BERLIN FILM REVIEW: Dirk Lutter’s ‘The Education’

the education x650By Ray Bennett

BERLIN – German director Dirk Lutter’s “The Education” is clearly intended to be a cautionary tale that takes a bite out of large companies for the way they often mistreat their staff but it’s a toothless affair with no dramatic highlights or surprises.

Shot like a television show with bright colors and simple set-ups, it features actors with bland faces who tend to stare vacantly with no apparent thought process going on. Like several of the unfortunate employees in the story, it is not destined for a long career.

The one who gets the lesson in office politics is Jan, played by blond and inexpressive Joseph K. Bundschuh, whose chatty manner with customers catches the eye of smarmy and duplicitous boss Tobias (Stefan Rudolf, pictured with Bundschuh).

The company is run strictly on results with no personality permitted within the office.
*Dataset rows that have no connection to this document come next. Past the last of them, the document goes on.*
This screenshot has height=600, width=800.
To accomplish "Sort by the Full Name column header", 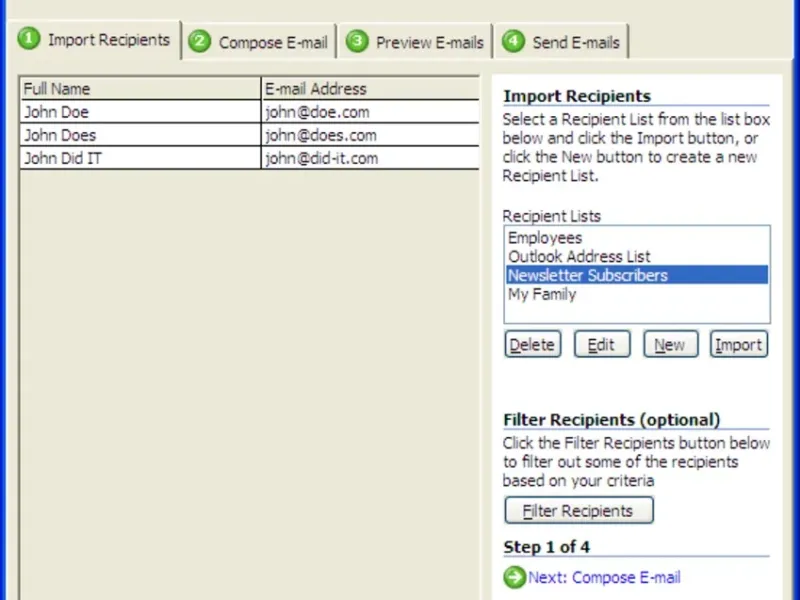I will [140, 89].
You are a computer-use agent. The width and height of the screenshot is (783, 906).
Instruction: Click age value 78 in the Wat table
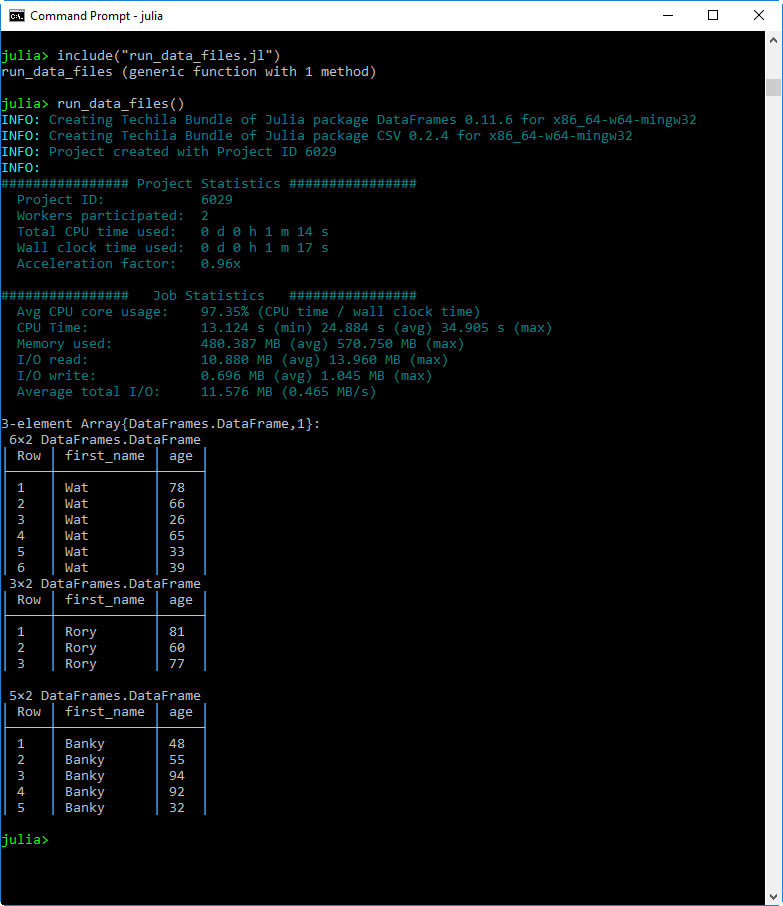pos(177,487)
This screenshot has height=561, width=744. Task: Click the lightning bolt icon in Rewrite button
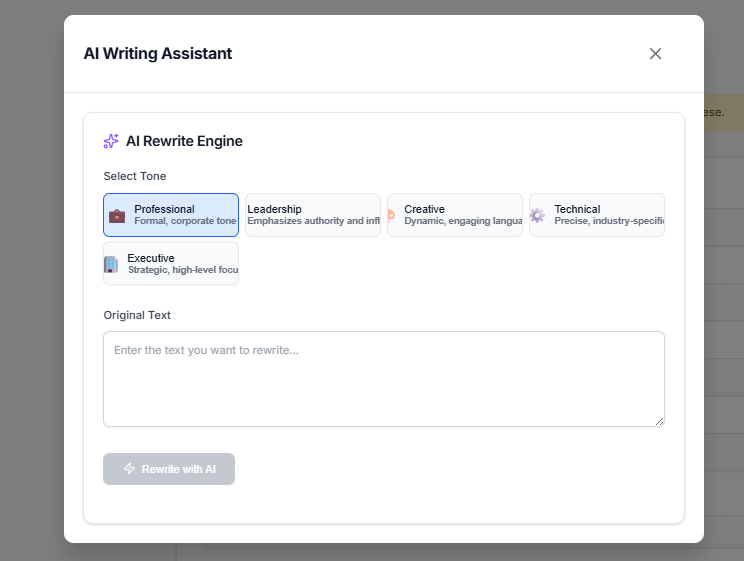129,469
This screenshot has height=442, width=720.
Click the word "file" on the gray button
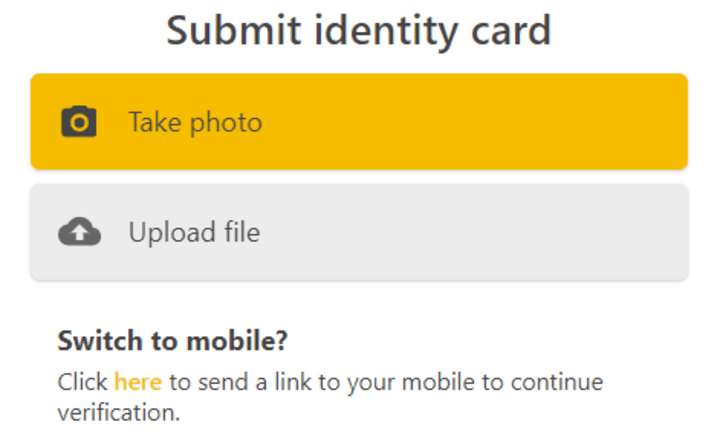242,232
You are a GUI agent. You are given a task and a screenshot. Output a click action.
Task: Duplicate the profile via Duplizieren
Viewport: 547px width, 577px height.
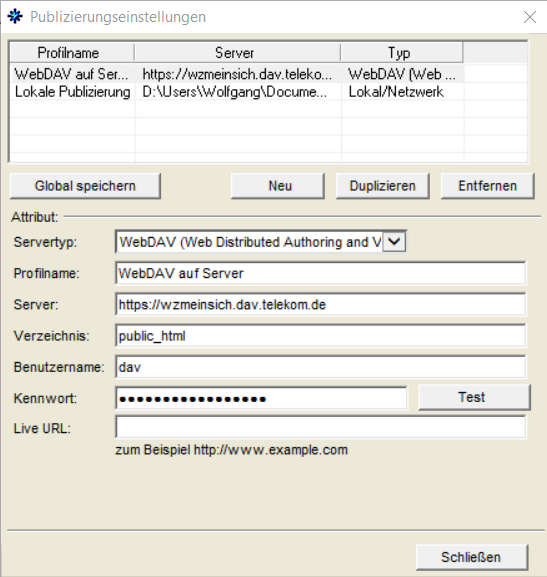[382, 186]
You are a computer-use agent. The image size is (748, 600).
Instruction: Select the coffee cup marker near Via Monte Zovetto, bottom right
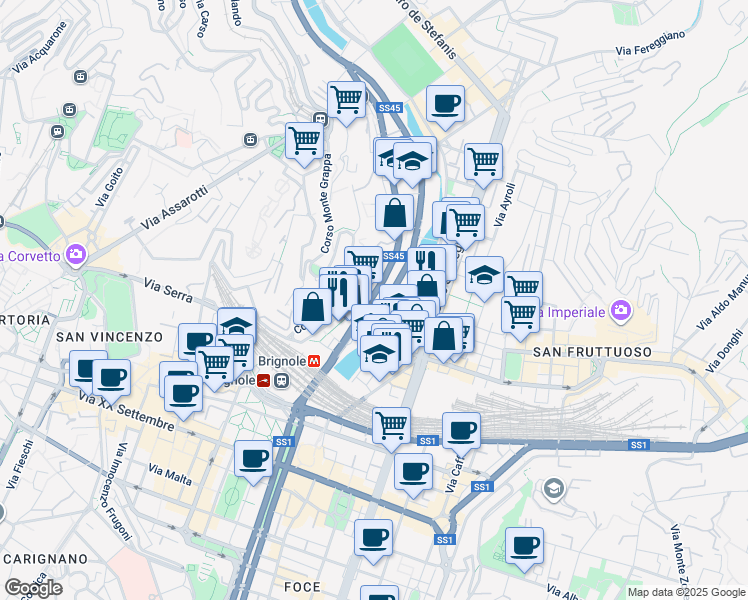click(x=524, y=545)
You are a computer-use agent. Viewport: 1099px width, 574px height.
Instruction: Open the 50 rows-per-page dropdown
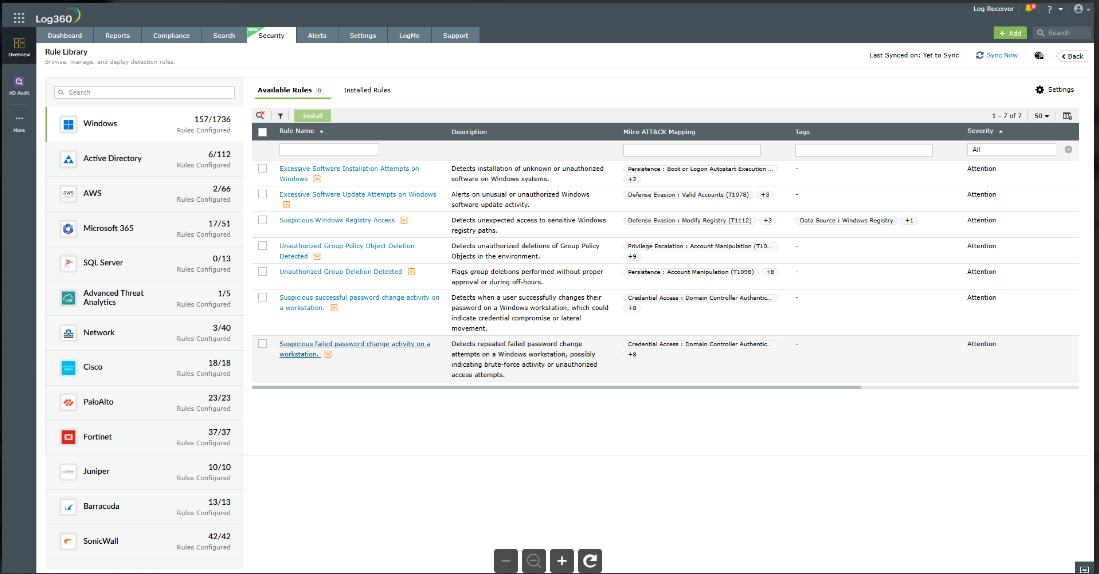point(1041,116)
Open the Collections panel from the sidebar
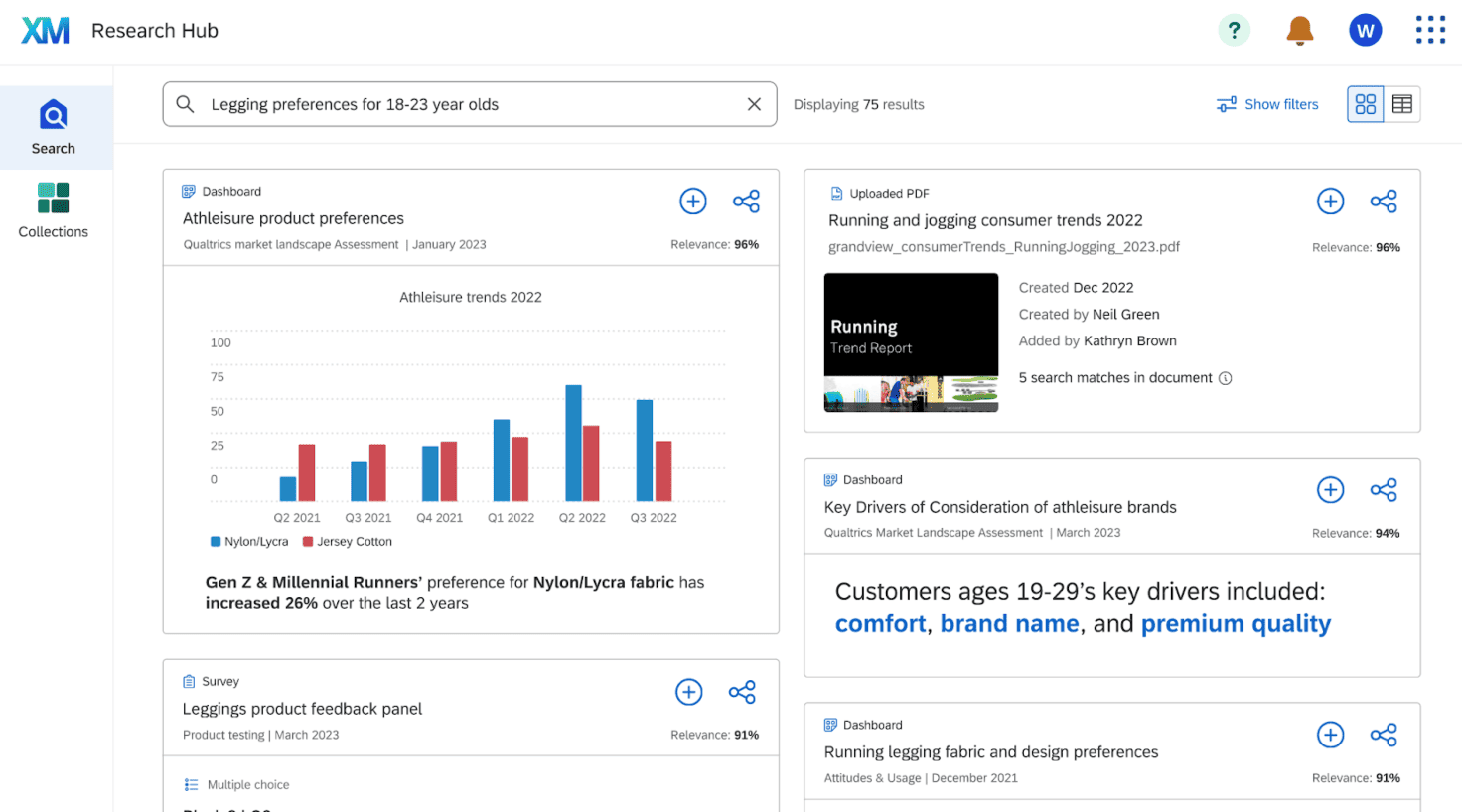Image resolution: width=1462 pixels, height=812 pixels. click(x=53, y=210)
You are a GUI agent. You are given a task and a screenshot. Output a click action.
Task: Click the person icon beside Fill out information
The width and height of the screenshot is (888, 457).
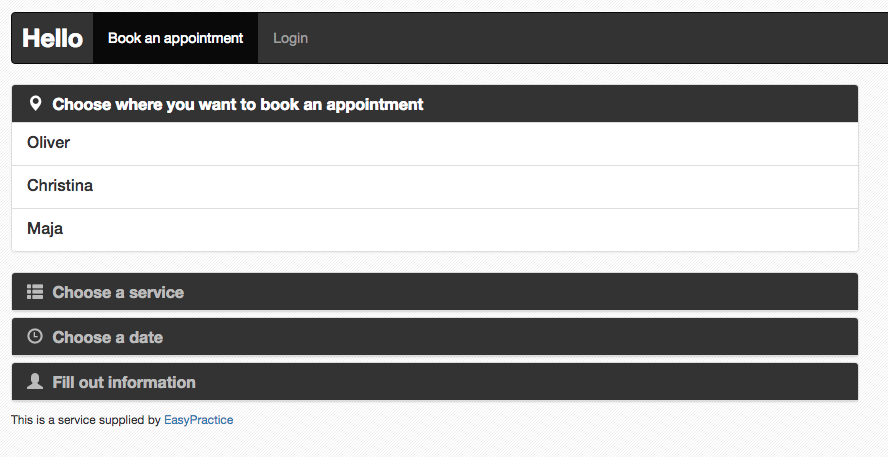point(35,381)
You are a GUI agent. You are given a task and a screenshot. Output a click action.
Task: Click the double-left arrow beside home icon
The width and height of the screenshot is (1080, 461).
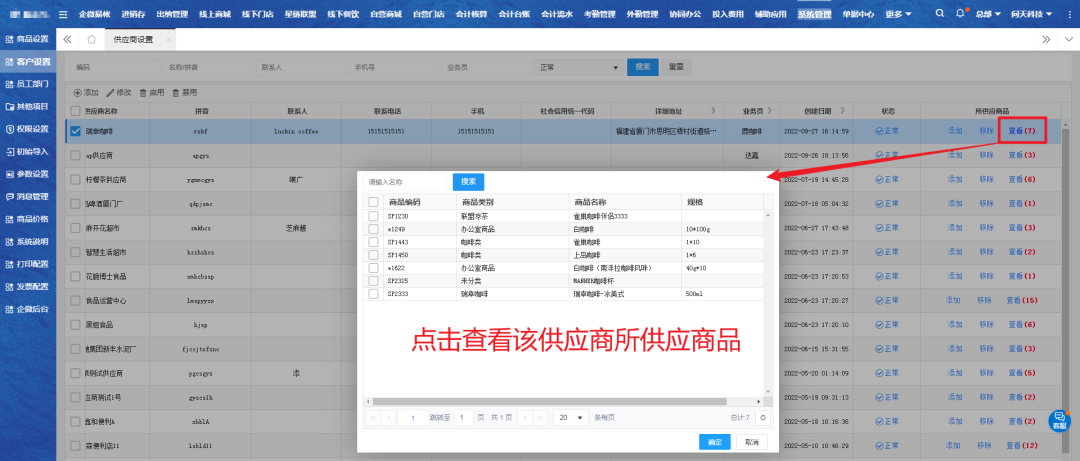click(x=68, y=39)
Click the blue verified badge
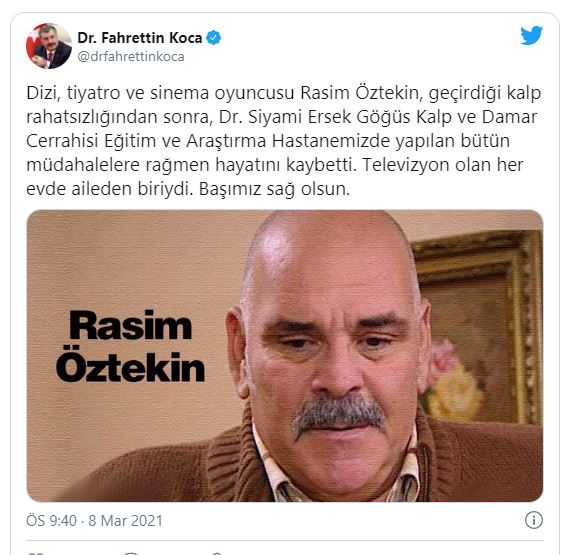The width and height of the screenshot is (571, 555). point(213,38)
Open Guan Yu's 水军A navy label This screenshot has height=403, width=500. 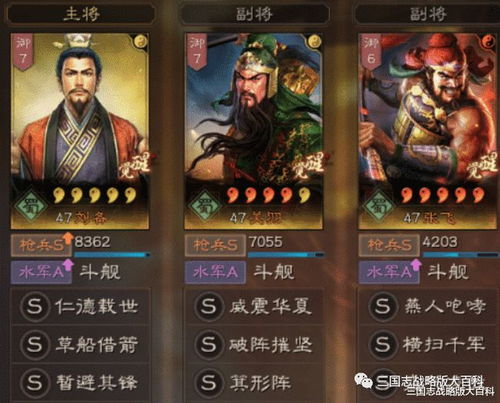coord(215,272)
Lunch is in the cafeteria, desks must be left spotless at the end of the day, and individual laptops are locked in cases and stacked away before each employee leaves.

Jan’s overworked team leader Susanne (Dagmar Sachse) has difficulties at home and works unpaid overtime in order to keep up, but the department has fallen behind and Tobias asks Jan for information he might use to help improve matters.

Meanwhile, Jan has begun an affair with a young intern named Jenny (Anke Retzlaff) so he’s anxious for her to be hired full-time, and his mother (Anja Beatrice Kaul), a union official at the firm, has upset the bigwigs upstairs.

There is nothing tense or engaging about any of this: one thing just follows another with some strange interruptions including the occasional break for a 16-member choir to sing for the camera without explanation.

Now and then, Jan gets in his car and drives with the camera on the hood to emphasize the speed. He goes to a mall where he likes to buy a new top. Then he bites the zipper and exchanges the item for a new one, but it’s never clear why. Also without comment or follow-up, he stands naked before a mirror and shaves his public hair. If this pleases Jenny or makes her frown, we’ll never know.

The film has one startling image when Jan watches pornography at home and the cinema screen is filled suddenly with a close-up of the nether parts of a man and a woman in a busy moment of heightened excitement. It’s brief and goes by without remark, but so dull are the rest of the proceedings that it’s tempting to yell out, “Wait!”

Venue: Berlin International Film Festival, Perspektive Deutsches Kino; Cast: Joseph K. Bundschuh, Anke Retziaff, Stefan Rudolf, Dagmar Sachse, Anja Beatrice Kaul, Frank Voss; Director, screenwriter: Dirk Lutter; Director of photography: Henner Besuch; Production designer: Christiane Krumwiede; Music: Falko Brocksieper, Lars Niekisch; Costume designer: Manfred Schneider; Editor: Antonia Fenn; Producer: Titus Kreyenberg; Production: Unafilm; Sales: Media Luna New Films; Not rated; running time, 85 minutes.

This review appeared in The Hollywood Reporter.